The arrival of a hard variety of Wahhfsabi Islam, once alien in Kashmir, comes strikingly home in Javed Dar’s picture of the two leaders of ‘Duktaran-e-Millat’ at a press conference in 2007. Their gloved hands, with a leopard skin motif, and eyes peering out of ominously-veiled faces appear almost disembodied, out of the darkness, with a little photographic nudge to the contrast.
Next, in descending order of age, is the work of the doyen of Kashmiri photographers, Altaf Qadri, whose personal battles of identity and respect overlap larger battles not just in Kashmir, but on assignments for AP in Iraq, Afghanistan and Libya. His Kashmir pictures are deft, decisive and with lasting poignancy as the moment in 2005, when a woman breaks down as she is denied permission to cross the LOC to visit her father.

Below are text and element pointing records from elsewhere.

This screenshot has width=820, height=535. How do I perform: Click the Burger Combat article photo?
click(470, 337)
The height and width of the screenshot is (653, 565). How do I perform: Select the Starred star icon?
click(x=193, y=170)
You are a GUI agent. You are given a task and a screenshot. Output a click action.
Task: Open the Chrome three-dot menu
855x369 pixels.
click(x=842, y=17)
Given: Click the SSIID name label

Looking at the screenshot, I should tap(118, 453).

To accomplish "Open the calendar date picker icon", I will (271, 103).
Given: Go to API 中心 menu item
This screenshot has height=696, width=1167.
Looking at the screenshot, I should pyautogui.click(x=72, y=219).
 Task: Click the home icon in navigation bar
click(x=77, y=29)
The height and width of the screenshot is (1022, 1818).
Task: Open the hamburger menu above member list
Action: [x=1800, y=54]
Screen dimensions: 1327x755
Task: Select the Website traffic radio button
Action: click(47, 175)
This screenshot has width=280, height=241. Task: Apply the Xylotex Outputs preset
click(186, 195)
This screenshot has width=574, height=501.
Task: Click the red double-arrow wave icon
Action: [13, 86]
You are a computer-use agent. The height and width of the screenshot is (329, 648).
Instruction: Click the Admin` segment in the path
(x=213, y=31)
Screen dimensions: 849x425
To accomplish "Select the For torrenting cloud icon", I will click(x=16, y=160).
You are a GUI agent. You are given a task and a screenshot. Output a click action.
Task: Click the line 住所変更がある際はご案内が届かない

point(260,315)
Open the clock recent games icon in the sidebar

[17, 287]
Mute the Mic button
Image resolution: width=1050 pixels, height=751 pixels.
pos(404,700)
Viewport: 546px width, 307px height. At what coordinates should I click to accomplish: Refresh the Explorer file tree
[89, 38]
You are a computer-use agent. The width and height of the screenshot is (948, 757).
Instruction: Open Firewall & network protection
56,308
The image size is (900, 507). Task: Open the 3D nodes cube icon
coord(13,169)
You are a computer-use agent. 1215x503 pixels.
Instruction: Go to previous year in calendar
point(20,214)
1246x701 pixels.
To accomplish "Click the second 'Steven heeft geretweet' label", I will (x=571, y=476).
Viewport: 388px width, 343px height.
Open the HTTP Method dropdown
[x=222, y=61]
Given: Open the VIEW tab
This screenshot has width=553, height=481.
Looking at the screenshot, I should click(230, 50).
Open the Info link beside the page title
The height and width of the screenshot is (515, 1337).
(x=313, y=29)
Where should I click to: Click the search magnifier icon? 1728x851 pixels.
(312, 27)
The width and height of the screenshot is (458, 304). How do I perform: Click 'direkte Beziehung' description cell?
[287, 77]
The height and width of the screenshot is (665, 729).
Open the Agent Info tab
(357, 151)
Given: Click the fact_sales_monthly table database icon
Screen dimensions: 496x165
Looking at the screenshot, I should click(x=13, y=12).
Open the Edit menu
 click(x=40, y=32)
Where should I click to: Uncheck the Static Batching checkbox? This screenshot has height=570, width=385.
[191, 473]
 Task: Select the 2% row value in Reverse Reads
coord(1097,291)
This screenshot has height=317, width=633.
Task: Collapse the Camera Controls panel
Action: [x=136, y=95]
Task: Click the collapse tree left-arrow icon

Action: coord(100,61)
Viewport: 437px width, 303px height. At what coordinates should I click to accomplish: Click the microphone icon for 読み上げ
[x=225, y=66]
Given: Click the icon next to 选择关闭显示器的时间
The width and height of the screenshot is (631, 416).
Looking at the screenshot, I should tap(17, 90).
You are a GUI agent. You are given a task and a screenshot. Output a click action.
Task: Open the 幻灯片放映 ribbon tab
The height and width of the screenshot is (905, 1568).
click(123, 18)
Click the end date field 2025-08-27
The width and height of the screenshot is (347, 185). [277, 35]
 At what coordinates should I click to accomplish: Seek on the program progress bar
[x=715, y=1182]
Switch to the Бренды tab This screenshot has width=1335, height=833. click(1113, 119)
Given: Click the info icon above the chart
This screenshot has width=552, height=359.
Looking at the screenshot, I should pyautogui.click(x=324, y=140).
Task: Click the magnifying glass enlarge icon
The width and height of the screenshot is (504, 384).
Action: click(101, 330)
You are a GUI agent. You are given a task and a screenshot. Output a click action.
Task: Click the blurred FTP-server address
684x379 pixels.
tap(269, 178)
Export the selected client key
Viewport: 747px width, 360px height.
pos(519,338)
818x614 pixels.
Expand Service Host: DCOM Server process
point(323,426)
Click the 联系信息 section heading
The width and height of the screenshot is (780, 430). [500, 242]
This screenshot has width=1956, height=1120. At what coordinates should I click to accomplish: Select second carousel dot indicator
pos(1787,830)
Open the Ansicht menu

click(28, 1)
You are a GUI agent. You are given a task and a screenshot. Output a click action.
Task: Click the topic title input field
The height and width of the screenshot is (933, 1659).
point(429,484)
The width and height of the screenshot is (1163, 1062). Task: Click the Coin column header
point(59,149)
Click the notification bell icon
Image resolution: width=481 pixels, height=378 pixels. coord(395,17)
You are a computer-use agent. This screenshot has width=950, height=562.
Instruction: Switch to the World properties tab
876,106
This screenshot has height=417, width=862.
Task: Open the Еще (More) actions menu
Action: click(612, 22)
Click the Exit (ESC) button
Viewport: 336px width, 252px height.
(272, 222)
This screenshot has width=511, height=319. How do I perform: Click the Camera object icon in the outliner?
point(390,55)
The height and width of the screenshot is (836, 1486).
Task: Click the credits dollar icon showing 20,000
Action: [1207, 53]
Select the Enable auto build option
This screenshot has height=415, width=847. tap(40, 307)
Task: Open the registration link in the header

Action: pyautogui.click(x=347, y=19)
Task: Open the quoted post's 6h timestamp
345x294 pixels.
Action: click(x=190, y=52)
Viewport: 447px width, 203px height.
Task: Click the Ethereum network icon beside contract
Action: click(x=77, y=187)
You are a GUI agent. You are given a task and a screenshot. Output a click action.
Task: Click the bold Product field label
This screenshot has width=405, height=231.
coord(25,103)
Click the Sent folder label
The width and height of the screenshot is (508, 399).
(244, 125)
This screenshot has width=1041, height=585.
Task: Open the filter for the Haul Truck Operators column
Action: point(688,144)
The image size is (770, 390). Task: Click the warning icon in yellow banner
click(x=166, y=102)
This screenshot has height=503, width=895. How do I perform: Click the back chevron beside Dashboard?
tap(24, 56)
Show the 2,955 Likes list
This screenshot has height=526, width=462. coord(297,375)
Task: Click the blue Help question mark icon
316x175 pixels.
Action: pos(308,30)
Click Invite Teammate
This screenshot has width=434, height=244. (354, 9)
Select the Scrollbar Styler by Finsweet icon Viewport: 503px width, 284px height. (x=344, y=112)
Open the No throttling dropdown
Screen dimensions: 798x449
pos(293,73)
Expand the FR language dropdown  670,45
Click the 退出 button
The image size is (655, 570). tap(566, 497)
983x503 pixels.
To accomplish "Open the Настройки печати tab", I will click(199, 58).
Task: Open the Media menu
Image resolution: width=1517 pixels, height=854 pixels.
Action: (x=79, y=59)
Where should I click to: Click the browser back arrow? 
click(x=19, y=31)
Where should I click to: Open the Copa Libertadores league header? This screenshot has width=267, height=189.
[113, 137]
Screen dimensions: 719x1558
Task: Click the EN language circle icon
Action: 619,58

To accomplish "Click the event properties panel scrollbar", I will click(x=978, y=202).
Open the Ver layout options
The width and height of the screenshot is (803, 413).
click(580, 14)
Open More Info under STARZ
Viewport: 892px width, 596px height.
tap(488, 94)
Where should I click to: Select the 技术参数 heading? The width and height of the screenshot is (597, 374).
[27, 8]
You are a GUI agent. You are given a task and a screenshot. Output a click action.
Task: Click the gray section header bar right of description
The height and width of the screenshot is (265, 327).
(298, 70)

Sumit Dayal, with his assemblages and installations, Showkat Nanda, whose pictures are sometimes filled with voids as in the gatefold of ‘Saqib on the Run’, Syed Shahriyar, with his irony-filled painterly eye, and 20-year-old Azaan Shah, mature beyond his years — all complete the last verses of a powerful elegy.
Witness is a book of enormous collaboration and camaraderie. Kak’s editorial skill is matched by powerful design and production by the studio of Itu Chaudhuri. There are anecdotes, biographies and descriptions, footnotes and references throughout.
It is a substantial book of over 400 pages, taut in typography and layout, and seemingly tenuous in its fabrication as if held together by a string; and with a Coptic-style visible binding that conveys the illusion of a book that has arrived broken.
It’s a hard book that tugs, taunts, compels, haunts. A book of wounds. A cross to bear.